Clearly not named after their hometown
Quietland hail from deepest darkest Salford and have been working and writing together for the last ten years. They finally decided that it’s time the rest of the world got to hear what they’ve been up to during that time with the release of the full length ‘Output 1’ and it’s an interesting if not always instantly accessible piece of work.
Opening track ‘Noblesse Oblige’ is a fairly standard indie rock outing, it has the feel of Stateless or similar in that it has that big sounding break but it’s not the best or most memorable tune on offer here. ‘Mityas Last Word’ again has the big middle section, which grabs the interest but it’s pretty sparse on the way to it with the vocals being particularly exposed here and with their harsh delivery (courtesy of Matt Linley) it doesn’t always make for easy listening as he flits between styles akin to Muse and the Mars Volta.
It’s not until track three where ‘Cotton wool’ blends jerky rhythms with the first really catchy moments on the album that we get a glimpse of Quietland’s real potential. This just has much more of a groove about it than the opening tracks. ‘Shade of Black’ follows and is a mellower, acoustic track and is decent enough but despite some impressive Clannad style harmonies it lacks the big hook.

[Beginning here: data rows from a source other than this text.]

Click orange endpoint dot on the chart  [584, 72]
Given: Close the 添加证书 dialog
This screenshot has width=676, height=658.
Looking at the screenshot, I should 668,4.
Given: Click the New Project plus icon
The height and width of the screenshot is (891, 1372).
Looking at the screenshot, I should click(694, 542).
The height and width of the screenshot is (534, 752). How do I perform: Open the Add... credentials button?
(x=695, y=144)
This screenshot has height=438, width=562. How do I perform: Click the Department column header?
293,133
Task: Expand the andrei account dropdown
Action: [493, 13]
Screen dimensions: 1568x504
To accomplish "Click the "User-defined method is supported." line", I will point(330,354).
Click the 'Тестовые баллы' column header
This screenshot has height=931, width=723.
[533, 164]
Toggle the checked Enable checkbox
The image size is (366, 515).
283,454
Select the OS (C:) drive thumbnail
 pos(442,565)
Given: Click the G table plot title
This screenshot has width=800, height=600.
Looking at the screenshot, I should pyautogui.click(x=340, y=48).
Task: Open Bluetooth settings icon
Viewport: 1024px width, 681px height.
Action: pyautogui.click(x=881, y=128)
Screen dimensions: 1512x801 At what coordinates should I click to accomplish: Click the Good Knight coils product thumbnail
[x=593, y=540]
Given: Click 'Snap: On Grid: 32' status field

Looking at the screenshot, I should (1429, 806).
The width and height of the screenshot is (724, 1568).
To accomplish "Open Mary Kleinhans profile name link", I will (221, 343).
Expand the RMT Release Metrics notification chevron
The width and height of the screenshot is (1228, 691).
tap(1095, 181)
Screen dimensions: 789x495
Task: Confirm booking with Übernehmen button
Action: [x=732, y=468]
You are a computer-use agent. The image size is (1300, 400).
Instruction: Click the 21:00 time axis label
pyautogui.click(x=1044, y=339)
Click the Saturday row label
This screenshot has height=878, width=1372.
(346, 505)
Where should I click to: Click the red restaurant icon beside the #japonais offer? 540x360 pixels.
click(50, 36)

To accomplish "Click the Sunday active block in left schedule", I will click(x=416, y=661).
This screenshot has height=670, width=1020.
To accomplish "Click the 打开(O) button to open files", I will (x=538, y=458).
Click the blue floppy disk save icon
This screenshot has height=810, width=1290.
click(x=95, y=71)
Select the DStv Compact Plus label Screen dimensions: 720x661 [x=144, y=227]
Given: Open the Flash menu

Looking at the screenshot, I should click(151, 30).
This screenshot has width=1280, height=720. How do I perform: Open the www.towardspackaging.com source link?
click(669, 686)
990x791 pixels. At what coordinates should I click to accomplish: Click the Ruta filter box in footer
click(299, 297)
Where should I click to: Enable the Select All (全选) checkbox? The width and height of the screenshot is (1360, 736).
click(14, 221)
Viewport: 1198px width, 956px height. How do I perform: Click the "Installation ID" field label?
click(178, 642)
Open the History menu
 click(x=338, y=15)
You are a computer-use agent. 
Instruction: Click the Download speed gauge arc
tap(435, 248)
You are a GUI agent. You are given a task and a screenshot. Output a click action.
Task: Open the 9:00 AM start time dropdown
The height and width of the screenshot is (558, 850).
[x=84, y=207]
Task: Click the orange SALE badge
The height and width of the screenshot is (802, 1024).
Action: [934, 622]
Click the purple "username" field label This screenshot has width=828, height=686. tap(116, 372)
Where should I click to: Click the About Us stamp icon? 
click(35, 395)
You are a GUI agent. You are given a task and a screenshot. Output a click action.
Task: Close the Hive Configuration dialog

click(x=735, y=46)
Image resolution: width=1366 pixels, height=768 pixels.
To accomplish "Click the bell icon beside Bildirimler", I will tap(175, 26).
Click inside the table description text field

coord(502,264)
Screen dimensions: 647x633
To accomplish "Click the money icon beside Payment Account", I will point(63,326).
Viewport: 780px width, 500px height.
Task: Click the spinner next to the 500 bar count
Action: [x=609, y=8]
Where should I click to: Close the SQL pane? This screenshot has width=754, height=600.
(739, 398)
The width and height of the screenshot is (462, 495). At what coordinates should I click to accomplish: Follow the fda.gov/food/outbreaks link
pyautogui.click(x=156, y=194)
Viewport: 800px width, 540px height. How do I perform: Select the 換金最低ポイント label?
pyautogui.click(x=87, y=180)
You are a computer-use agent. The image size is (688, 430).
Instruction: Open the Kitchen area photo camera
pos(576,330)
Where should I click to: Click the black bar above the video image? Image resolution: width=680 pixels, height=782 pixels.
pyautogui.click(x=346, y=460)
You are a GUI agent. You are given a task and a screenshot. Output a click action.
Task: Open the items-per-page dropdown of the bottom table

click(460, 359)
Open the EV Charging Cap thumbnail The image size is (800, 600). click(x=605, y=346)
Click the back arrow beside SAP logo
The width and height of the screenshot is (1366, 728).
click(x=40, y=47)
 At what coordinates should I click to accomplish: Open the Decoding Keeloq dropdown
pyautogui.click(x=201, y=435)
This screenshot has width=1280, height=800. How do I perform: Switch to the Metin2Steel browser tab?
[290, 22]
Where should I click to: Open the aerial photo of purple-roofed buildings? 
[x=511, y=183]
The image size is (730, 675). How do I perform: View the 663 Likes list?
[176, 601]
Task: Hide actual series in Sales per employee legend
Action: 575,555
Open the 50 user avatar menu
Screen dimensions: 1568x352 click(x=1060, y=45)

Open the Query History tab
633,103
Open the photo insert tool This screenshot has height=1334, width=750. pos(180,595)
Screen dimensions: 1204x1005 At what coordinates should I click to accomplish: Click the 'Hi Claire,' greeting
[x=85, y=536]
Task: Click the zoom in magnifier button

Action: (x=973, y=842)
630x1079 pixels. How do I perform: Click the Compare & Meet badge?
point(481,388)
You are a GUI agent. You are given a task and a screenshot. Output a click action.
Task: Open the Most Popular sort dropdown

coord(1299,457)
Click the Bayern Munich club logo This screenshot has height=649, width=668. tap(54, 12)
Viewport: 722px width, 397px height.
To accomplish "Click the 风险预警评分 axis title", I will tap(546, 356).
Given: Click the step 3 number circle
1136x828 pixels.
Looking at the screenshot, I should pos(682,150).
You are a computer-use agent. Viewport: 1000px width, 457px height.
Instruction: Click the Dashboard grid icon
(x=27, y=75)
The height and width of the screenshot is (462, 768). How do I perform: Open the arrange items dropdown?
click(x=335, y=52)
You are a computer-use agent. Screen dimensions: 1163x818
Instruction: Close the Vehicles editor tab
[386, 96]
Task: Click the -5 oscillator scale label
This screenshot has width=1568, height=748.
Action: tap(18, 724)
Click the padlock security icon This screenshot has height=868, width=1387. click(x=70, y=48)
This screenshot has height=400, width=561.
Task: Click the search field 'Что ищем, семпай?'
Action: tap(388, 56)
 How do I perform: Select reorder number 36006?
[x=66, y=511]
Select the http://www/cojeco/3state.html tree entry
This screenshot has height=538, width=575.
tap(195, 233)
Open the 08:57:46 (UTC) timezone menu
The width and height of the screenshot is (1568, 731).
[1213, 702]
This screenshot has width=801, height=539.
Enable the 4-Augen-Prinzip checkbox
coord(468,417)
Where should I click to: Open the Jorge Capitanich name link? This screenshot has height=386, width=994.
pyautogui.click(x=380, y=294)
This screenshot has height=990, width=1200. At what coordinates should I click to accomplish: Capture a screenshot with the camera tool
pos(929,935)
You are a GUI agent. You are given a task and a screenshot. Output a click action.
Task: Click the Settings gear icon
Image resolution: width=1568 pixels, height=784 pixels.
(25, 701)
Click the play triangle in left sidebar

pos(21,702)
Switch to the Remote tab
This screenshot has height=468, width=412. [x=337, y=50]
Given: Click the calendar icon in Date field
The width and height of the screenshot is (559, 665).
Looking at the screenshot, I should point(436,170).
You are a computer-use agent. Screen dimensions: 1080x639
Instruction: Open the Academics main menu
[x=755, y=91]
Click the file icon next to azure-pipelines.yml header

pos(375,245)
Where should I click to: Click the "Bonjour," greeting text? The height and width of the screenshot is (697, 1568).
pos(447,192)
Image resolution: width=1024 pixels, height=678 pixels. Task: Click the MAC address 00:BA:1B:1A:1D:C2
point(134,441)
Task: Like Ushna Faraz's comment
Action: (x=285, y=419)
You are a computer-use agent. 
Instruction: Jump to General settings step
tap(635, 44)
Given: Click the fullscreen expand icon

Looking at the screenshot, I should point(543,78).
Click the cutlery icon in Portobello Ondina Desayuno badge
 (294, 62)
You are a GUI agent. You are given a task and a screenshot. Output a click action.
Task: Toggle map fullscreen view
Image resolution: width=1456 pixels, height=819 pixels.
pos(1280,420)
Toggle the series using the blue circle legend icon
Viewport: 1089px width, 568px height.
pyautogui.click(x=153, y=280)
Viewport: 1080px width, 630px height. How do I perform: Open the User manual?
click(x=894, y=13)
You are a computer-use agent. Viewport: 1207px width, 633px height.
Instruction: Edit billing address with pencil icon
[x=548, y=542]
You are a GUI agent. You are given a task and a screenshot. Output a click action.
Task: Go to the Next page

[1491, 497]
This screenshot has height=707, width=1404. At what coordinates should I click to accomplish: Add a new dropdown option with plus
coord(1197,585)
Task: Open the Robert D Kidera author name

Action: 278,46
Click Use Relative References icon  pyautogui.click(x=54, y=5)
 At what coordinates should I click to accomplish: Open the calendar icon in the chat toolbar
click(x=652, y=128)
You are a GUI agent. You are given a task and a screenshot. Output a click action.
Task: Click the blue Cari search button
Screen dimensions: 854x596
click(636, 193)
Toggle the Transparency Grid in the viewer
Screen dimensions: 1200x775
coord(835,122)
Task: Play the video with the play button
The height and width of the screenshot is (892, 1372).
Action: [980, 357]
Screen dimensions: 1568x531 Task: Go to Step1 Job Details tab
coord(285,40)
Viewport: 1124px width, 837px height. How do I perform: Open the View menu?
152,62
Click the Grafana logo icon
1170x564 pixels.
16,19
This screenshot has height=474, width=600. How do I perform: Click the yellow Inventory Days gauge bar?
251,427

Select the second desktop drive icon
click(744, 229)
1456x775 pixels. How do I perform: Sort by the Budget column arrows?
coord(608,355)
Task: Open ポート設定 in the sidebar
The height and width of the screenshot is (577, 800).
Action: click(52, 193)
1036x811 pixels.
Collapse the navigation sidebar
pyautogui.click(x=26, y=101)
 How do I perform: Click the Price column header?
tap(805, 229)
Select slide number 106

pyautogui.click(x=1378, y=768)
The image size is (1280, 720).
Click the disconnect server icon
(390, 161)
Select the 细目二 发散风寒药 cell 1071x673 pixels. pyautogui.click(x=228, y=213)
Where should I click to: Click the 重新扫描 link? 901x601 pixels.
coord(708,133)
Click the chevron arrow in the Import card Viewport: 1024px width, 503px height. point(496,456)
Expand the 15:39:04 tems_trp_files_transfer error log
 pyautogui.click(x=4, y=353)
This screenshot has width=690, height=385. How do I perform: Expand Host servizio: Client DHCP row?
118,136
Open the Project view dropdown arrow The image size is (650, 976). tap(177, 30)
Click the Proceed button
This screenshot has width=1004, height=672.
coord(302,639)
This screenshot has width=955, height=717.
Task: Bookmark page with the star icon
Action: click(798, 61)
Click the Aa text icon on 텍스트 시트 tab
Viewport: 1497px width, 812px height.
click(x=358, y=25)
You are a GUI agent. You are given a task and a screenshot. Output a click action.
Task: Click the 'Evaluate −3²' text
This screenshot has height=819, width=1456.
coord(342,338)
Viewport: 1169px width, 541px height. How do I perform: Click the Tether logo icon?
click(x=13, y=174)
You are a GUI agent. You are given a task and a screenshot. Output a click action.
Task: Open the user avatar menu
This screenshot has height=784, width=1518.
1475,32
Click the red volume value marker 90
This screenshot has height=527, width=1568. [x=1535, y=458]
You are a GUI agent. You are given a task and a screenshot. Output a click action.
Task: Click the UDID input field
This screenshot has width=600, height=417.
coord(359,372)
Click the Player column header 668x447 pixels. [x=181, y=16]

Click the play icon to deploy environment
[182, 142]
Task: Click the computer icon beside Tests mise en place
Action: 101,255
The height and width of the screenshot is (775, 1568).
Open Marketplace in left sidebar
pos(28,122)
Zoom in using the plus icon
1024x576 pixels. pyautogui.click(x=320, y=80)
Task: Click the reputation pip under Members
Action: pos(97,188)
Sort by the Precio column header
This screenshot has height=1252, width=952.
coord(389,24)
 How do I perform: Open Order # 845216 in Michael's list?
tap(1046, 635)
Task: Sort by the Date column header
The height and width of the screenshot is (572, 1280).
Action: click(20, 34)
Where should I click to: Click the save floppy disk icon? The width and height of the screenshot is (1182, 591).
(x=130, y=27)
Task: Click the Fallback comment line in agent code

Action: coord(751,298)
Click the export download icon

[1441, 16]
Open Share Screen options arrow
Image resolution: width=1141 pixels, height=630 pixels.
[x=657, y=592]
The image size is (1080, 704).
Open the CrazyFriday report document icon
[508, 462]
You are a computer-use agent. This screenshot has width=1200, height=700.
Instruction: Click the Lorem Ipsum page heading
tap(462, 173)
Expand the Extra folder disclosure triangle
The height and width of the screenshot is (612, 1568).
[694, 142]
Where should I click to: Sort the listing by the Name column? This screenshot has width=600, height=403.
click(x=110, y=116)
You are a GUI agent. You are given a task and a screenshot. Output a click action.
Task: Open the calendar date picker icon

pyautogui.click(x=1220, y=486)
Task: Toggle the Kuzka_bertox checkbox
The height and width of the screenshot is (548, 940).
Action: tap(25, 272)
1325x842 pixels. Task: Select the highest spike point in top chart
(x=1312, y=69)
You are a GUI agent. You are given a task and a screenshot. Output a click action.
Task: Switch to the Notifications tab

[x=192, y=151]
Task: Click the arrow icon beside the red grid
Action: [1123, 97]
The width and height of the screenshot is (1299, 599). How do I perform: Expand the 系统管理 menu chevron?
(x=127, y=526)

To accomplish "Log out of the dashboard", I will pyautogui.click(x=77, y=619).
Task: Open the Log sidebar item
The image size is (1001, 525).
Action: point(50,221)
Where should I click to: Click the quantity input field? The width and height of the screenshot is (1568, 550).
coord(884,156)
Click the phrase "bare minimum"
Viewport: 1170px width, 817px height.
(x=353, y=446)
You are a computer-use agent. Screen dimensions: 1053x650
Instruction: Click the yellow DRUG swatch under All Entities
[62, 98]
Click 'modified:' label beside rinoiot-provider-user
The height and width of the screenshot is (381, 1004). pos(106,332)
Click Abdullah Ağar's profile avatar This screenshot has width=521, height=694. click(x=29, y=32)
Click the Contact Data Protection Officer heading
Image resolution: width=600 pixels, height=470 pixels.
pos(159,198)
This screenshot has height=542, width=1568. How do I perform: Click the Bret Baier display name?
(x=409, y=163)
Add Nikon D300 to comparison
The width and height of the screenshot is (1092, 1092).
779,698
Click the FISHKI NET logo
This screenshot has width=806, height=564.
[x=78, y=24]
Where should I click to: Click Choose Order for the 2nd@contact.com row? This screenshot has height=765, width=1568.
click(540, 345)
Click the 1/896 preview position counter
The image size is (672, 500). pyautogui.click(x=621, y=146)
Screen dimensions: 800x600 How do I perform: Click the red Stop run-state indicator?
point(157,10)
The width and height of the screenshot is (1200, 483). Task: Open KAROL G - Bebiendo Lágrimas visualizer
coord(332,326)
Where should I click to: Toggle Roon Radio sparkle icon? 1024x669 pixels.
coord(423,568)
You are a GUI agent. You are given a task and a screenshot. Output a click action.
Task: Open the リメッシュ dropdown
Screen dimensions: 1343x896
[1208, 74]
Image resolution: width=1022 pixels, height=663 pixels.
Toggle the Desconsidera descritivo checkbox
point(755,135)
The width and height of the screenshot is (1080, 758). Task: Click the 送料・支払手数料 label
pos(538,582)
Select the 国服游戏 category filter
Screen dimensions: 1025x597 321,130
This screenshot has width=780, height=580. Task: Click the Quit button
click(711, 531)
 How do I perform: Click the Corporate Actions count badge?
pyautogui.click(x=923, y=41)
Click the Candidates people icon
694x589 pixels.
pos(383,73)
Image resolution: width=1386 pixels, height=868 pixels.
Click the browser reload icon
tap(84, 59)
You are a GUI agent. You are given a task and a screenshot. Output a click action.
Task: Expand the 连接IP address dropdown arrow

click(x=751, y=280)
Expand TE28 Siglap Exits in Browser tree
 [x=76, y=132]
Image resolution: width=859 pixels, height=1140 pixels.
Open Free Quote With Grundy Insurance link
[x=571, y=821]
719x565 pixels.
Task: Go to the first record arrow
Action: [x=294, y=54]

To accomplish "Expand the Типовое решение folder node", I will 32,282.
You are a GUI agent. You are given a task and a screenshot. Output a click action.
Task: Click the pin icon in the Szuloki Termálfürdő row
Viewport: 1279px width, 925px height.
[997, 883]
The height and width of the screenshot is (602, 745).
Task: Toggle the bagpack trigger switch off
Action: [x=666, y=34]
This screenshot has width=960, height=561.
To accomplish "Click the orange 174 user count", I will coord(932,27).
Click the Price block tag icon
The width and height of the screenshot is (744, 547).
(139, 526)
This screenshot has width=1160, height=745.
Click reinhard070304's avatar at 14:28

‘I’m Tired’ is where the Porcupine Tree/Steven Wilson influence really comes through, sounding like it could have been lifted from ‘Stupid Dream’. It has a good flow about it and the quieter vocals work well alongside more lavish instrumentation. ‘Mityas Next Word’ keeps up the standard with a good, up tempo track that has a feel good vibe about it and more PT influenced arrangements mid way through, particularly with the heavy guitar part.
The oddly titled ‘Nai Stusay Bai Bai’ keeps the relaxed feel despite its busy verse and brings a return to the 80s Clannad harmonies, which is no bad thing and they work well here, ‘Nai Stusay Bai Bai’ forming part of a strong clutch of songs mid-way through. There is the odd slip and ‘Ambivalence’ for example, is decent but rather forgettable and it’s left to ‘Pale & Wired’ to bring things back on track with a good driving rhythm. Linley’s vocals do grate a little at times but then they work well at times too; closing track ‘Varnish’ is spoiled though as it’s gentle, lilting verse is forced into a loud and abrasive chorus. You just get the feeling that a second and more subtle vocal part would give greater contrast and a more even feel to the whole album.
All in all though Output 1 has enough of an indie feel to it to harness a section of that market and yet it follows distinctly in the footsteps of Blackfield in the more melancholy moments (‘Leviathan Grace’ perhaps the best example). There is a healthy backbone of solid material on offer here and whilst at times it meanders away from the path a little, it’s a solid platform on which to build and it will be interesting to see how they progress, presumably with Output 2.